Some leading-edge LCMS products go even further to enable powerful collaboration and knowledge-exchange paradigms in the context of learning objects, and empower users to collaborate with each other as well as with subject-matter experts on specific learning objects. These knowledge exchanges are also captured, archived, and made easily available to future users to expand and supplement the knowledge encapsulated by that learning object.

An LCMS essentially focuses on creating, reusing, locating, delivering, managing, and improving content. In certain cases, the focus also extends to fostering knowledge communities and capturing the unstructured knowledge around the learning object in a tangible form. But an LCMS does not deal with competency management, the extensive administrative functionalities of managing learning activities, or the logistics of these activities.

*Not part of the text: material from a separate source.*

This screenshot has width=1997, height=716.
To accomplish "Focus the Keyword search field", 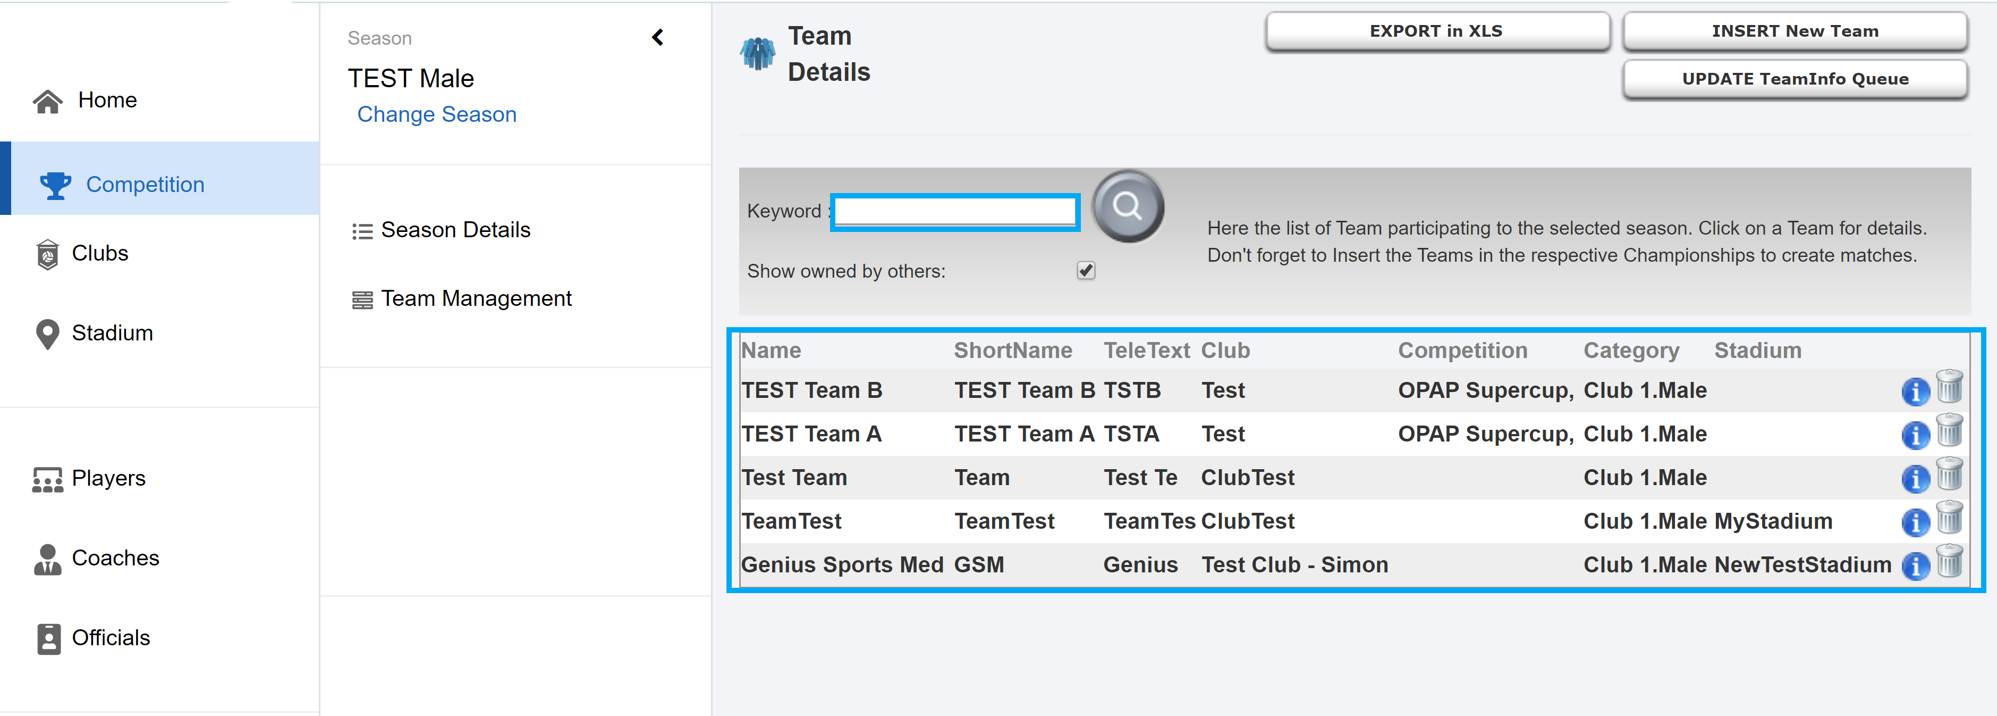I will (954, 212).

Where Do LMS and LCMS Meet?
Though Learning Management Systems and Learning Content Management Systems fundamentally differ in focus, they address complementary aspects of the same high-level goal: to accelerate knowledge transfer. In achieving this goal, they share common ground in three key areas:

Content:
Content is a key ingredient handled by both LMS and LCMS. The LMS manages, prescribes, delivers, and tracks online courses, which are typically composed of learning objects that were created and defined in the LCMS. The LMS and LCMS both monitor the delivery of content but at different levels of granularity. An LMS concentrates on course-level tracking, particularly completion status and rolled-up scores. In contrast, an LCMS employs detailed tracking at the learning-object level not only to trace user performance and interactions at a finer granularity, but also to provide the metrics that help authors analyze the learning object’s clarity, relevance, and effectiveness.

Users:
Users play a central role in both LMS and LCMS. Independent of whether the resource is a learning object, an online course, an expert, or some other form of learning activity, an important common goal of products in both categories is delivering the learning resource to the user in the most effective way possible. A typical LMS maintains a rich profile of each user, including organizational affiliations, job role, preferences, competencies, skill levels, participation in past learning activities, and so forth. Users typically go to the LMS to manage their current competency status, analyze their skill gaps, and register for learning activities that will help them reduce their skill gaps against an aspired career path. An LCMS focuses on delivering a personalized experience to the user that provides just enough content to address the person’s individual needs, just when he or she needs it. An LCMS may also enhance this experience by customizing the content based on a user’s profile or by offering rich collaborative and knowledge exchange capabilities around the content. The key difference is that the LCMS takes advantage of all the information available about the user to offer a personalized experience when delivering a learning object, while an LMS typically maintains the user profile information and makes it available to the LCMS to deliver the personalized experience.

Administration:
An LMS and LCMS share varying degrees of administrative interests in content as well as users. An LMS typically offers detailed user administration including user profiles, competencies, roles, and organizational properties, but only high-level content administration and tracking. In contrast, an LCMS offers extensive content administration and tracking at fine levels of granularity. However, the LCMS pays more attention to the interactions between user and content than the actual administration of users themselves. Irrespective of the administration’s sophistication and focus, products from both categories have built-in administrative features to manage users and content. Customers have the substantial practical challenge of sharing these administrative interests across an LMS and LCMS, and ensuring the administrative process flows consistently and smoothly between the two systems.